Rawa Pening ada sekitar 1000-2000 tahun yang lalu. Berada 45 km dari kota Semarang. Mata pencaharian penduduk di sana mayoritas adalah Nelayan eceng gondok. Kedekatan masyarakat Rawa Pening dengan rawa memunculkan mitos, bahwa terdapat ular besar yang menempati rawa bernama Biru Klinting.
Salah satu nelayan disana katanya pernah melihat Biru Klinting, warnanya kekuning-kuningan, dan mempunyai panjang kurang lebih 50 m. Dikepalanya ada tengger yang sama dengan tengger ayam jago. Siapa sih Biru Klinting sebenarnya?
Konon, hiduplah seorang bocah yang karena kesaktiannya di kutuk seorang penyihir jahat. Akibatnya, bocah itu memiliki luka di sekujur tubuh dengan bau yang sangat tajam dan amis. Luka itu tak pernah kering. Jika mulai kering, selalu saja muncul luka-luka baru, disebabkan memar. Biru Klinting berubah menjadi seorang anak kecil yang mempunyai luka disekujur tubuhnya, dan lukanya menimbulkan bau amis. Biru Klinting berjalan-jalan di desa tersebut, dan melihat anak-anak didesa itu sedang bermain. Muncullah keinginan dihatinya untuk bergabung, namun anak-anak tersebut menolak kehadiran Biru Klinting dan memaki-makinya dengan ejekan. Biru Klinting pun pergi. Ditengah jalan, perutnya mulai lapar, dan Biru Klinting mendatangi salah satu rumah dan meminta makan. Saat itu Biru Klinting pun kembali di tolak bahkan di maki-maki.

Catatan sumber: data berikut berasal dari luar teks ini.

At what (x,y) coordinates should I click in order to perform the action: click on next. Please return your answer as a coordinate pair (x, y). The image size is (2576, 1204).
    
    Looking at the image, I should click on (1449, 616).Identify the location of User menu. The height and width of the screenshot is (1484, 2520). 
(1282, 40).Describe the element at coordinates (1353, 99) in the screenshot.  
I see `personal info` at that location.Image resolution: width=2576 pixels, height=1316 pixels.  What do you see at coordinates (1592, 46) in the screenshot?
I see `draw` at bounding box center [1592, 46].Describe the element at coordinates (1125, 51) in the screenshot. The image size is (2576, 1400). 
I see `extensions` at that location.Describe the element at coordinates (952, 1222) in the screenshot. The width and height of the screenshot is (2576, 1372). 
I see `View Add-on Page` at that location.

Desa tersebut adalah desa yang makmur, namun penduduk di Desa itu sangatlah angkuh. Sampai suatu hari ada seorang Janda tua (Nyai) yang baik dan mau menampung dan memberi makan Biru Klinting. Setelah selesai makan, Biru Klinting berterimakasih kepada Nyai, sambil berkata, "Nyai, kalau Nyai mendengar suara kentongan, Nyai harus langsung naik ke perahu atau lisung ya?", kemudian Nyai tersebut menjawab "Iya".
Ketika Biru Klinting sedang di perjalanan meninggalkan komunitas tersebut, Biru Klinting bertemu dengan anak-anak yang sering menghinanya dan langsung mengusir Biru Klinting dengan kata-kata kasar. Tak terima dengan perlakuan itu, ia pun langsung menancapkan sebatang lidi yang kebetulan ada di sana. Lalu dengan wajah berang ia pun bersumpah, bahwa tak ada seorang pun yang sanggup mengangkat lidi ini, kecuali dirinya.
Satu persatu mulai berusaha mencabut lidi yang di tancapkan Biru Klinting, namun anak-anak tidak ada yang bisa mencabutnya. Sampai akhirnya orang-orang dewasa yang berusaha mencabut lidi tersebut. Namun hasilnya TETAP TIDAK BISA! Akhirnya Biru Klinting sendiri yang menarik lidi tersebut, karena hanya dia yang bisa mencabutnya (mengingat bahwa dia sakti). Saat itupun keluarlah air dari tanah bekas lidi itu menancap, airnya sangat deras keluar dari tanah, dan terjadilah banjir bandang di Desa Rawa Pening dan menewaskan seluruh masyarakat di desa itu, kecuali Nyai.
Setelah lidi tersebut lepas, Biru Klinting langsung membunyikan kentongan untuk memperingati Nyai. Akhirnya Nyai yang sedang menumbuk padi segera masuk ke lisung, dan selamatlah dia. Nyai menceritakan kejadian ini kepada penduduk2 desa tetangganya dan Biru Klinting kembali menjadi ular dan menjaga desa yang telah menjadi rawa tersebut.
Begitulah ceritanya. Saat ini Rawa Pening bukanlah malapetaka, namun menjadi kemakmuran bagi masyarakat sekitar, karena rawa tersebut bermanfaat bagi pertanian, budidaya ikan, dan eceng gondok.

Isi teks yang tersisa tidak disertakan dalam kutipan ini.